Das vornehmste Ziel der Handelspolitik der in der Hanse vereinigten Städte musste nach der Mitte des 14. Jahrhunderts das Bestreben sein, das von ihren Kaufleuten und Schiffern im nordeuropäischen Verkehr errungene Monopol zu einem dauernden zu machen. Zu diesem Zwecke begann sie die Ausbildung eines allmählich immer mehr bis ins einzelne festgestellten Systems allgemeingültiger Vorschriften, die zum Teil den Verkehr der Hansen auf ihren auswärtigen Niederlassungen und dadurch im Ausland überhaupt, zum Teil ihren Handel daheim und andere Verhältnisse, auch die Behandlung nichthansischer Händler betrafen. War dies System in der Mehrzahl seiner Satzungen wahrscheinlich der Niederschlag einer längst geübten Praxis, so wurde die Kodifizierung überhaupt sowie ihre allmähliche Erweiterung doch wesentlich mit hervorgerufen durch Vorgänge, die von innen heraus und von außen her eine Beeinträchtigung der hansischen Vorherrschaft herbeiführen zu müssen schienen.

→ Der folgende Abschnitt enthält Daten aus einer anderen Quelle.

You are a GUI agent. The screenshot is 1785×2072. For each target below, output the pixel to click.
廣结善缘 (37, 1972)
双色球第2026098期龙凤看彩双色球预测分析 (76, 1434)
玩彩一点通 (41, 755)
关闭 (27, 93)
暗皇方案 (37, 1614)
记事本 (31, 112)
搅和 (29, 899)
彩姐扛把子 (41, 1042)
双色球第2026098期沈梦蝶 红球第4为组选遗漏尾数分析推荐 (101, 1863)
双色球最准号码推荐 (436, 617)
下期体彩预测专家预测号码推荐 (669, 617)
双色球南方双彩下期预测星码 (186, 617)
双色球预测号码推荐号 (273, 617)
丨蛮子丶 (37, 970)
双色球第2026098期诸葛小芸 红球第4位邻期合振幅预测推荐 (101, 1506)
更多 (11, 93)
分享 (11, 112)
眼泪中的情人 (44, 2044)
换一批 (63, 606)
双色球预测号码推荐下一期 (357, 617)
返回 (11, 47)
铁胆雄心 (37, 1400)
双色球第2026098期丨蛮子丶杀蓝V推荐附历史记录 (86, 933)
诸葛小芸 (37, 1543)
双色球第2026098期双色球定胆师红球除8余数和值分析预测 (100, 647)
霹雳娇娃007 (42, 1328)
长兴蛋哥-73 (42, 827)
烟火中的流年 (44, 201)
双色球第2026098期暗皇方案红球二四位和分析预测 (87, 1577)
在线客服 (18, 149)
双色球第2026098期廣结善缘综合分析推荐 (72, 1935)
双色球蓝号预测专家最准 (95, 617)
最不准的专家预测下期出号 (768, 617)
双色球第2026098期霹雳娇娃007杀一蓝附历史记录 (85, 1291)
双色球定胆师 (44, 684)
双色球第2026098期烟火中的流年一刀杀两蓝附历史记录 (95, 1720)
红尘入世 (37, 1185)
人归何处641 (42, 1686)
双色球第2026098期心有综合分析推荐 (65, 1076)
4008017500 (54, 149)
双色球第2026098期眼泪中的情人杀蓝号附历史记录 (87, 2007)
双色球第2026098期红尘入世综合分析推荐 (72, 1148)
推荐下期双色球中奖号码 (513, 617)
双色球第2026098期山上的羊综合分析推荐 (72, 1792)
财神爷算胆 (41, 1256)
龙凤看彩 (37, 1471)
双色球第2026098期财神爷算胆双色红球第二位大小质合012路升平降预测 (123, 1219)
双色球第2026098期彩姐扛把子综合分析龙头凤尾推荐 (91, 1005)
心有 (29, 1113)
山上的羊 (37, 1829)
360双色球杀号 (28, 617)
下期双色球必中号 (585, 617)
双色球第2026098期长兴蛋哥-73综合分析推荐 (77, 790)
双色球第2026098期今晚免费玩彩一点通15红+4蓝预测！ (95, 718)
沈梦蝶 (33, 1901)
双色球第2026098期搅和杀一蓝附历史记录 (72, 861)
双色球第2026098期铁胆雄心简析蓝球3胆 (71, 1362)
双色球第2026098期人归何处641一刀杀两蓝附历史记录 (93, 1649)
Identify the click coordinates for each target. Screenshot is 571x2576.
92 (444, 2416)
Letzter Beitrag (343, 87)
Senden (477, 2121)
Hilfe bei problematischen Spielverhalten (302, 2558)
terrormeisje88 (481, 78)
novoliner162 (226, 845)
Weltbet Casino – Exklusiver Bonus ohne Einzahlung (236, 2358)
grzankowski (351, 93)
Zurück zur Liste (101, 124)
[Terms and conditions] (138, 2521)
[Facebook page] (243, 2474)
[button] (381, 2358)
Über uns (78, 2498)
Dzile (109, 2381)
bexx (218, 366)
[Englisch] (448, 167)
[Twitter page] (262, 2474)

Zur Zeit der Erwerbung und Besiedelung der östlichen Koloniallande durch das Deutschtum und des ersten Emporwachsens ihrer Städte war ihre wirtschaftliche Abhängigkeit von Lübeck und den wendischen Städten in allen Richtungen selbstverständlich gewesen. Mit zunehmender Kräftigung aber wuchs in den neuen Städten des Ostens der Wunsch nach eigener Verselbständigung und nach Beschränkung der Herrschaft Lübecks über ihr Wirtschaftsleben. Der lübische Handel musste im 14. Jahrhundert aus den Stromgebieten der Düna und Weichsel wieder zurückweichen auf die Häfen der Küste. Thorn und Danzig nahmen vom Weichselhandel Besitz, Riga vom Dünahandel und verschloss den hansischen Kaufleuten die Bergfahrt auf dem Strom über seinen Hafen hinaus beharrlich und mit Erfolg. Die hansische Niederlassung zu Polozk wurde zu einem Kontor für die rigische Kaufmannschaft und erhielt von Riga 1393 ein neues Statut, das für die Folgezeit dort die Bedeutung eines Grundgesetzes erlangte. Die Niederlassung in Kowno aber, deren Begründung bald nach dem Friedensvertrage des Großfürsten Witold von Litauen mit dem deutschen Orden auf dem Sallinwerder 1398 erfolgte, war von vornherein in Händen der Danziger Kaufmannschaft. Immerhin blieb den überseeischen Hansen in Riga wie auch in Danzig gestattet, mit den dorthin kommenden Fremden der Hinterländer ohne Vermittlung der Bürger zu verkehren und zu handeln. Jedoch auch dieser Vorzug vor andern Fremden wurde ihnen von beiden Städten um 1460 entrissen, keine Gäste, auch die hansischen, sollten mehr miteinander Handel treiben. Und an dem einzigen noch allgemein-hansischen Zentralpunkte im Osten, in der hansischen Niederlassung zu Nowgorod, gingen die Inländischen Städte gestützt auf ihre Nachbarlage eigenmächtig vor und begannen seit dem Beginne des 15. Jahrhunderts mit wachsendem Erfolg trotz verschiedener und energischer Proteste hansischer Tagfahrten, die überlieferte Vorherrschaft der überseeischen Städte in den Angelegenheiten des Kontors einzuschränken, nachdem sie von jenen 1363 das Zugeständnis der Gleichberechtigung neben Lübeck und Wisby als ein besonderes Drittel in der Mitwirkung bei Fragen der Handelspolitik, des Handels und der Hofverwaltung erlangt hatten.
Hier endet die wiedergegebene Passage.